It was quite an impressive result, bearing in the mind the run of form that we've been going through. A five-point win has really put us back in the mix at the right end of the table.

For me, the most obvious change from previous weeks was the attitude of the players, but not in terms of training or anything like that – we all train hard and work hard.

It was more in terms accepting a tackle and trying to make an impact on the game, rather than just trying to do a job. The best thing from the weekend for me were the ball carries. You could see the boys were carrying with a real attitude, a real spikiness. You could tell it was going to take a good tackle, or more than one person, to bring them down.

The boys spoke about that in the week, and then they put it on the field, which is what it's all about.

It's not necessarily something you can turn off and on either. You can go on a slippery slope where you think it's good one week but then four weeks down the line it's not very good.

Then, if you look back at the games on video you can notice a very small decrease in the intensity of the carries or the attitude, but because it's such a small decrease you don't realise you're doing it at the time.

You get to a point where you accept that something has to change, which is what we did.

In the week, during training, that means finishing off every move, being as hard on yourself as you can, and setting a standard.

Everyone talks about crossing the line in training to be focused and in the right frame of mind, because you're not out there for a huge amount of time. The idea is to maximise, and actually get something out of the training session; to learn something.

It does take concentration, and will to do that. The team that trained last week, you could definitely sense an energy about them, that we probably hadn't had for a few weeks.

People might ask why we don't do that every week, but it just doesn't work like that. We'll probably be fine for a while now, but then something might creep in and the whole thing has to be re-addressed.

If it does, we'll see it on video. Rob and the rest of the coaches spend a lot of time painstakingly reviewing our games.

On the video editing software there is a section for what we call 'highlights', which are such things as big tackles, big ball carries, if you catch a restart, or drive a maul, or if you smash a ruck and blow it to pieces, or get a turnover.

When we win, we tend to have a good number of them. But when we lose, or play poorly, there aren't so many.

Then there are the dreaded checks – we have to watch them, too. Rob's quite tough with his checks. You might get one for a missed tackle, which you know is your fault, but you may also get one for not getting up quick enough from a tackle.

If you've had a bit of a bad game you tend to get a few checks, but you could still win well, and play well, and get just as many.

He's trying to be critical to get things right. Checks are normally quite small things, so if you get them right your game will really improve.

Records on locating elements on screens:
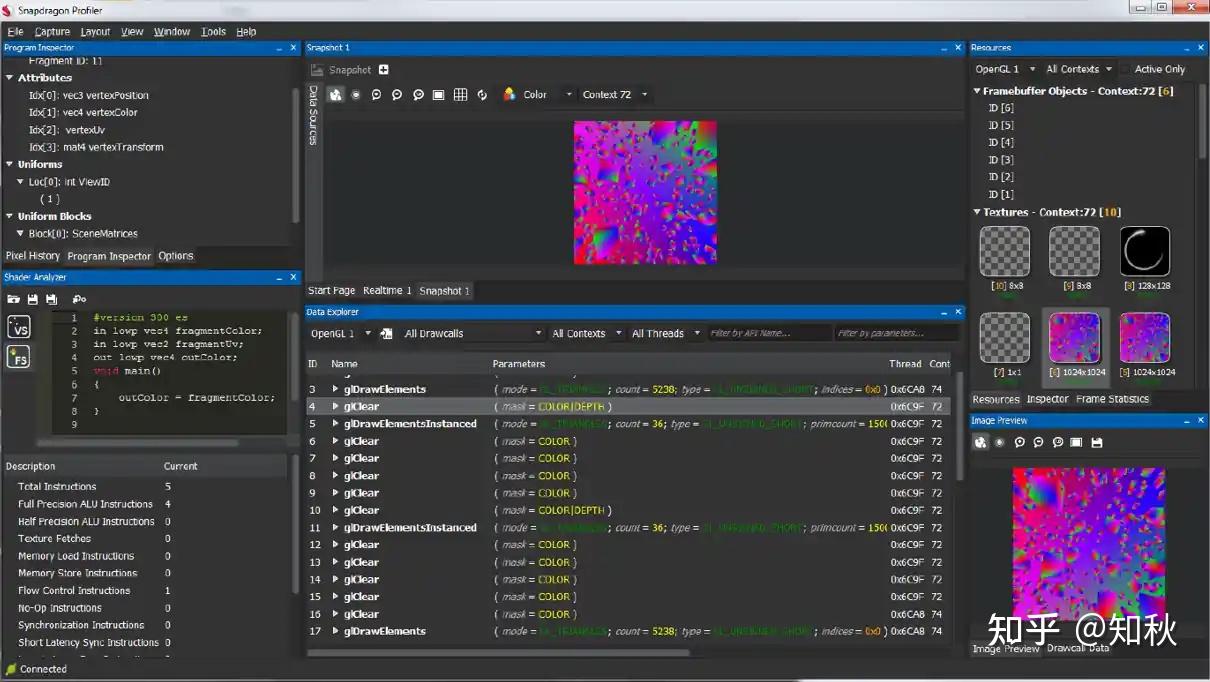Open the Capture menu
Viewport: 1210px width, 682px height.
pos(52,31)
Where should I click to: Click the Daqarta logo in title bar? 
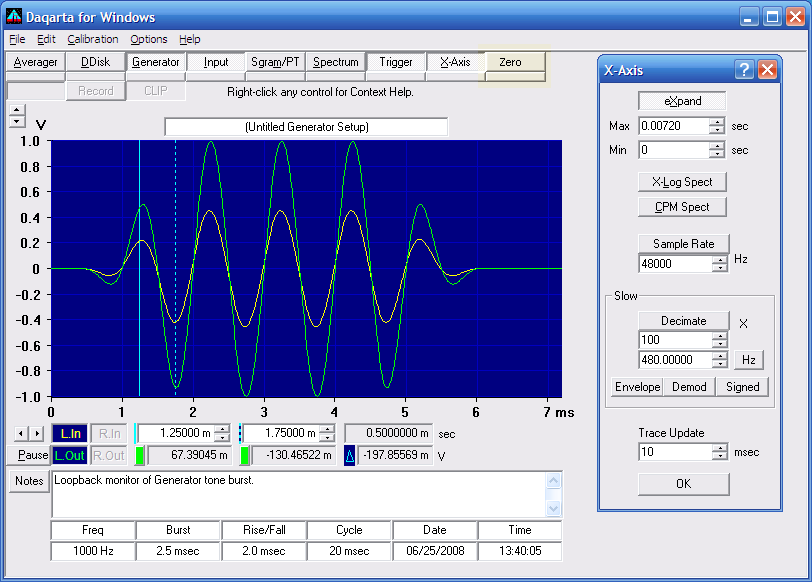[14, 17]
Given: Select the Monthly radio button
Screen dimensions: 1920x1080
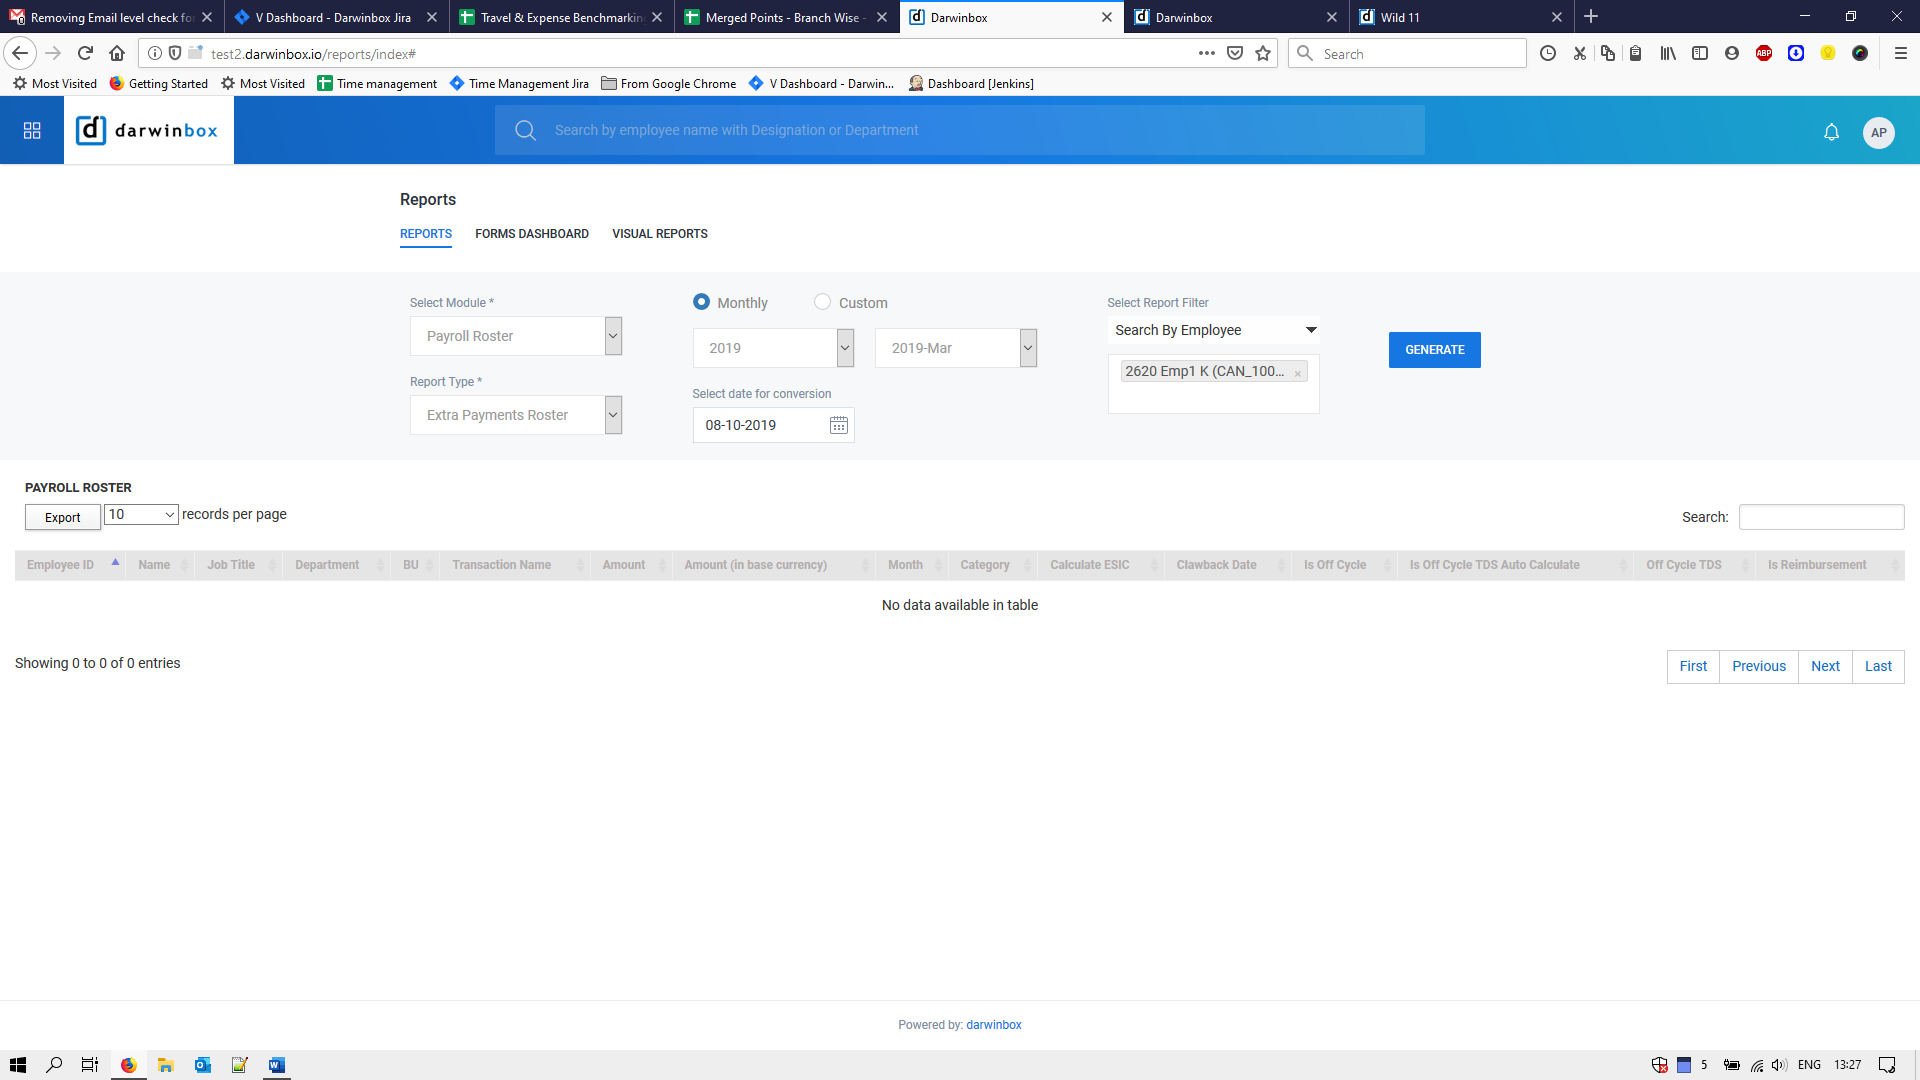Looking at the screenshot, I should (x=701, y=302).
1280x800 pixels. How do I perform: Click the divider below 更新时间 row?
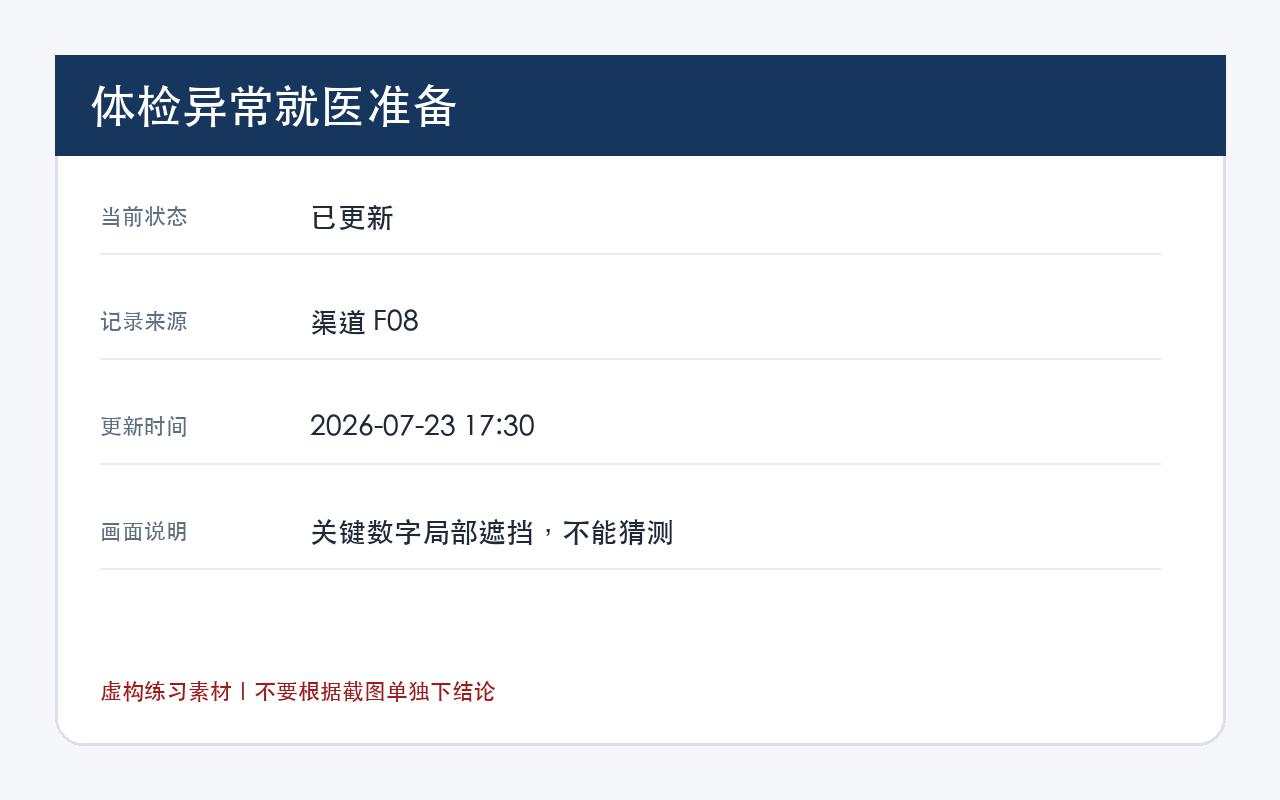click(630, 464)
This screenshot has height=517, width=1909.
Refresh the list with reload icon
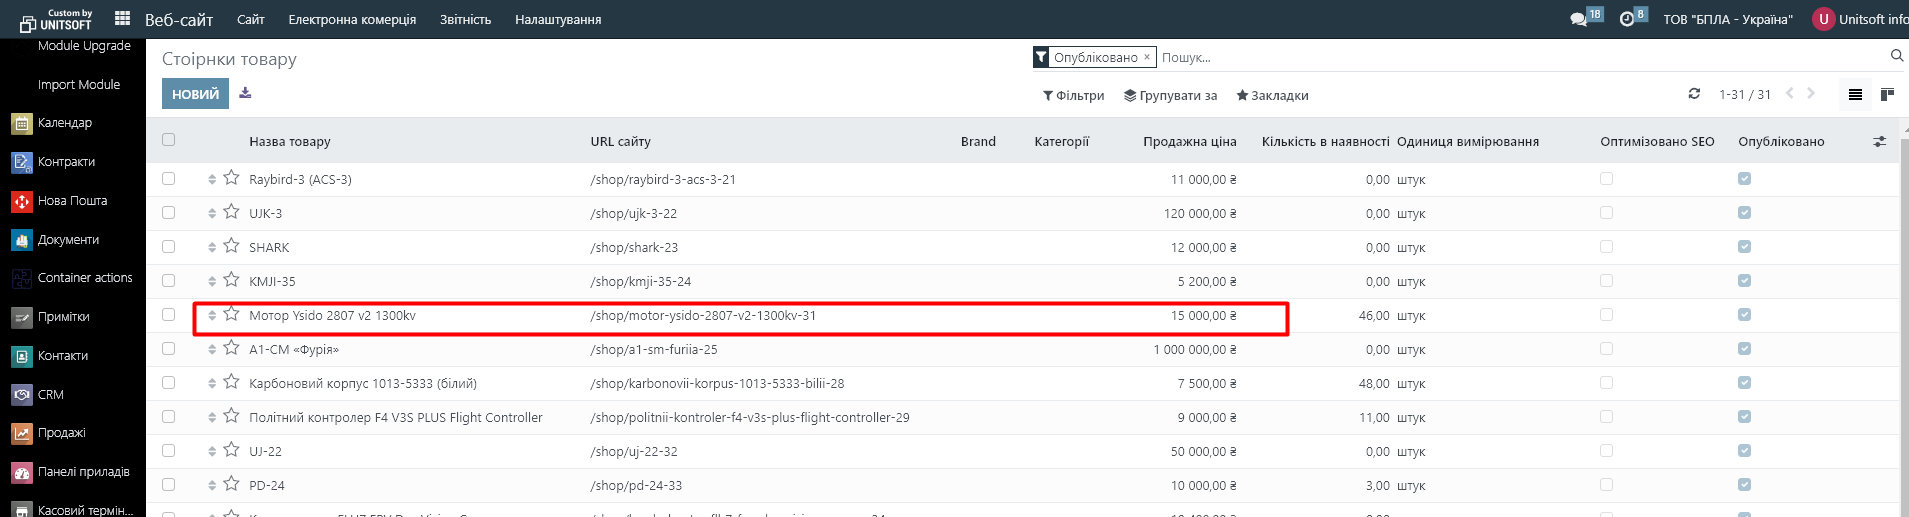coord(1694,94)
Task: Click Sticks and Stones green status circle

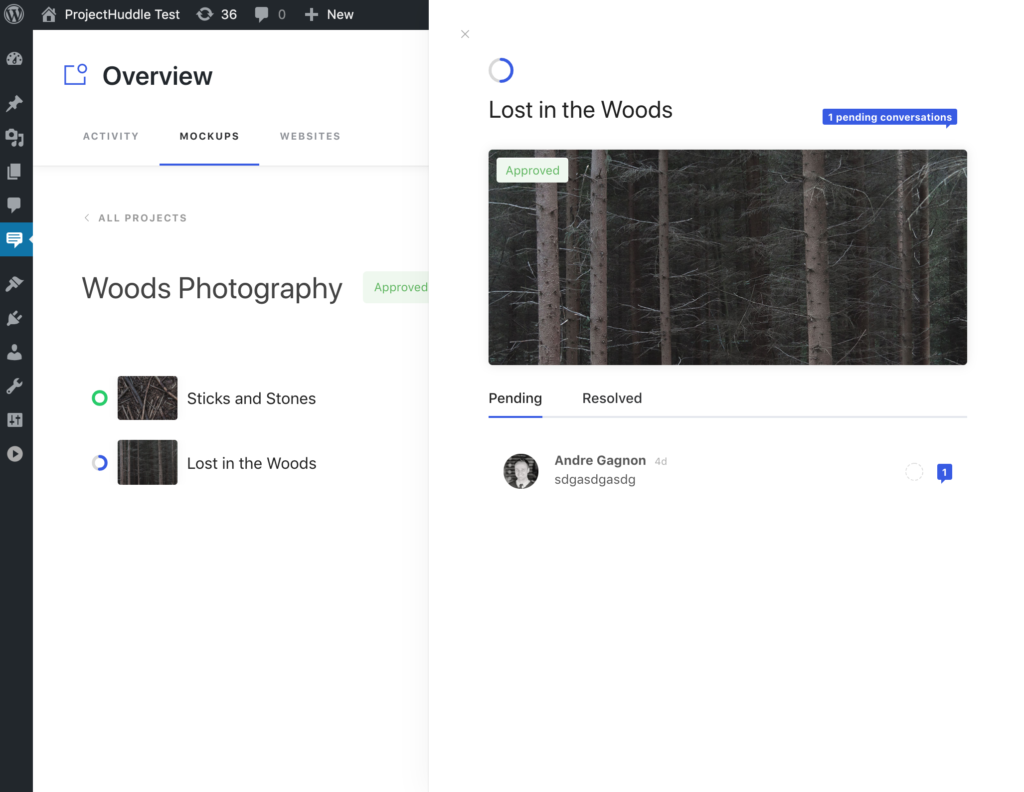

■ WHAT NEEDS TO BE DONE
In the text about the five-point win, why do players stress being focused and in the right frame of mind during training? Answer in one to three sentences.

■ EXERCISE SOLUTION
Players aren't out on the training field for a huge amount of time. Staying focused lets them make the most of each session, get something out of it, and learn something.